2.8.1 Group 1: Predict the mean gene expression of female bladder cells of facs data by:

Starting from male bladder facs cells and adding a gender-delta latent vector, also calculated from facs data.
Starting from female bladder cells of droplet data and adding a technology-delta latent vector.

2.8.1 Group 2: Predict the mean gene expression of mammary-gland of facs data by:

Starting from droplet mammary-gland cells and adding a technology-delta latent vector.
Starting from (non-mammary-gland) facs cells and adding mammary-gland delta latent vector calculated using the droplet data.
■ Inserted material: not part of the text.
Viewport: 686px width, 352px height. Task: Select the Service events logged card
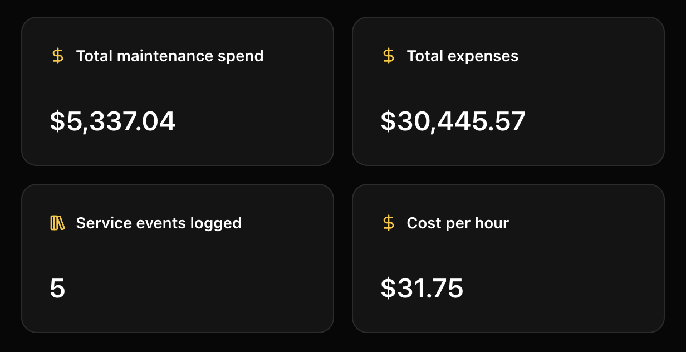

VERY IMPORTANT for all inference tasks in 2.7 and 2.8: Remember for all calculations of mean latent vectors to use balanced samples in terms of their composition for uninteresting (known) sources of variance. For example when calculating a technology-delta latent vector, the two sets of cells used for the calculation of the average facs and average droplet latent vectors should be balanced in terms of tissue AND mouse gender.

2.9 Optional bonus task: Fine tuning.

Fine-tuning refers to the strategy of starting from a model trained on a large corpus of data and then adjusting the model weights for a new typically smaller (out-of-distribution) dataset. This strategy allows e.g for model-training when insufficient data do not allow for full ab-initio model training in the smaller dataset. A simple way to achieve this is to use a very small learning rate for weight adjustment in the fine-tuning step.

Starting from your fully trained VAE fine-tune a model specific for the (held-out) mammary-gland facs data. Perform basic evaluation tasks and a latent based tSNE projection (as in sections 2.4 and 2.5.1) to appraise this facs mammary-gland specific model.